- _What you will do_
Please copy out the entire "Oppressive Rules" post word for word.

- _Excerpted text_
Tuesday, December 15, 2009

Oppressive Rules

There are things of this world that I do not understand. Obviously. First there's the stories of young women who are homeless, who may be pregnant or trying to care of a child while homeless. The kinds of stories that home-town newspapers like to publish so as to show folks that we are a community of caring individuals.
     But wait! A pregnant woman who has no home. How's that work?
     Are they suddenly in a family way and they're out living in a tent under a railway bridge?
     If so, why?
     Where's the father of the child?
     Is the father of the child also living under a bridge? If he is, why the hell isn't he out getting a job.
     Which makes me ask another question about something I don't understand: People living in tents under a railway bridge who can't get a place to sleep in homeless shelters because – and this is the part the boggles my mind – the don't like the rules they have to abide by to gain entry to the sleeping quarters of said homeless shelters.
     "I'm homeless, man. I live under a railway bridge."
     "Whoa, dude! Why can't you go to the homeless shelter?"
     "Shit, man! Them people down there! They have too many rules!"
     "So you sleep in a tent because you don't like the rules?"
     "Yeah, that's it. They's oppressin' me down there!"
     All of which means that someone lives in a tent because they don't like to play by the shelter's rules.
     Like people don't want to work because they would have to work by somebody else's rules. And they can't find a job because having a job means you play by the rules of the employer.
     Or you don't want to live somewhere because you don't like to live under the rules of whatever government there is wherever it is you don't want to live.
     Which works great if you are, like, well, a Cuban and you don't want to live under a nominally Marxist/Communist, totalitarian regime's rules of conduct.
     So you don't want to live in the US because the Republican party has been hijacked by Southerners. So you move to Canada – or sneak into Canada – and discover that you don't have any rights to insurance under their legal system because you sneaked in.
     Snuck in. Whatever.

At which point we come to the question of why all these folks are homeless or why they don't want to play by the rules or the father of the child of a homeless woman is himself homeless or completely vacant from the life of the child and mother after having participated in getting the women pregnant in the first place. And we ain't even going to ask why a woman would bed down with a man who she must have known in some small measure would disappear the minute he had finished inseminating her.

- _Data block_
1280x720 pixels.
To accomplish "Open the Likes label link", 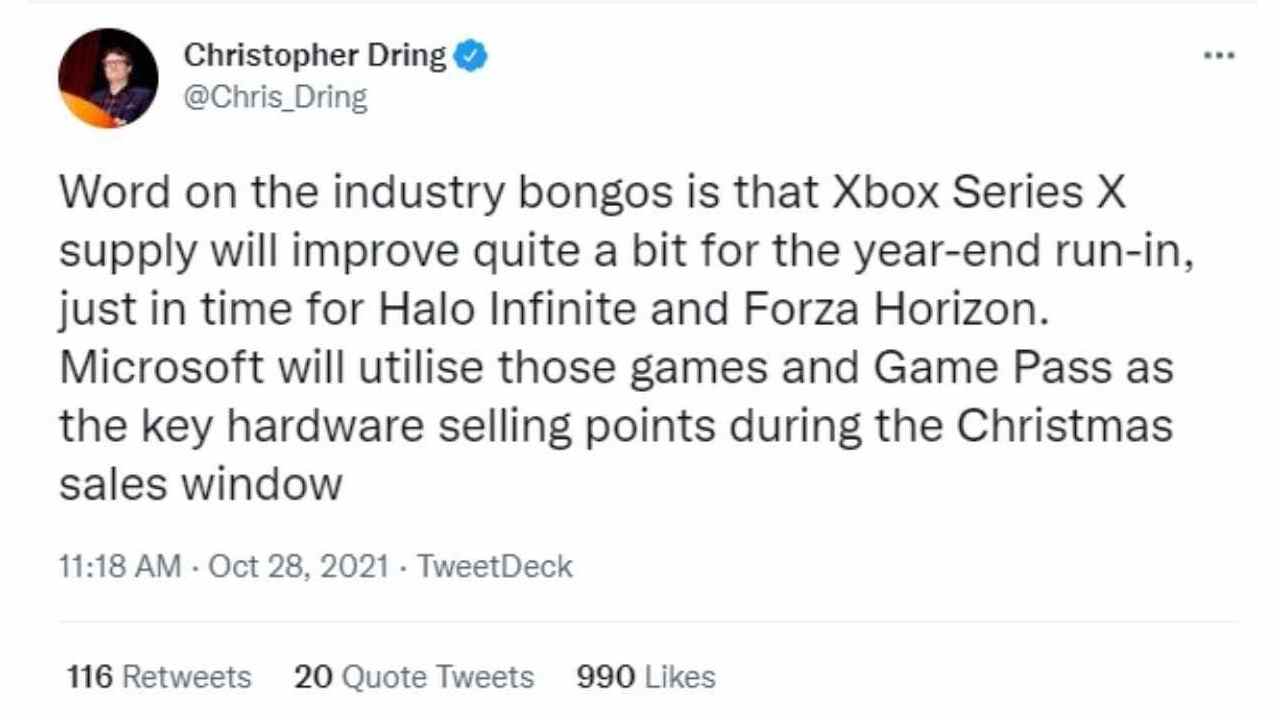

- _Task solution_
Tuesday, December 15, 2009

Oppressive Rules

There are things of this world that I do not understand. Obviously. First there's the stories of young women who are homeless, who may be pregnant or trying to care of a child while homeless. The kinds of stories that home-town newspapers like to publish so as to show folks that we are a community of caring individuals.
     But wait! A pregnant woman who has no home. How's that work?
     Are they suddenly in a family way and they're out living in a tent under a railway bridge?
     If so, why?
     Where's the father of the child?
     Is the father of the child also living under a bridge? If he is, why the hell isn't he out getting a job.
     Which makes me ask another question about something I don't understand: People living in tents under a railway bridge who can't get a place to sleep in homeless shelters because – and this is the part the boggles my mind – the don't like the rules they have to abide by to gain entry to the sleeping quarters of said homeless shelters.
     "I'm homeless, man. I live under a railway bridge."
     "Whoa, dude! Why can't you go to the homeless shelter?"
     "Shit, man! Them people down there! They have too many rules!"
     "So you sleep in a tent because you don't like the rules?"
     "Yeah, that's it. They's oppressin' me down there!"
     All of which means that someone lives in a tent because they don't like to play by the shelter's rules.
     Like people don't want to work because they would have to work by somebody else's rules. And they can't find a job because having a job means you play by the rules of the employer.
     Or you don't want to live somewhere because you don't like to live under the rules of whatever government there is wherever it is you don't want to live.
     Which works great if you are, like, well, a Cuban and you don't want to live under a nominally Marxist/Communist, totalitarian regime's rules of conduct.
     So you don't want to live in the US because the Republican party has been hijacked by Southerners. So you move to Canada – or sneak into Canada – and discover that you don't have any rights to insurance under their legal system because you sneaked in.
     Snuck in. Whatever.

At which point we come to the question of why all these folks are homeless or why they don't want to play by the rules or the father of the child of a homeless woman is himself homeless or completely vacant from the life of the child and mother after having participated in getting the women pregnant in the first place. And we ain't even going to ask why a woman would bed down with a man who she must have known in some small measure would disappear the minute he had finished inseminating her.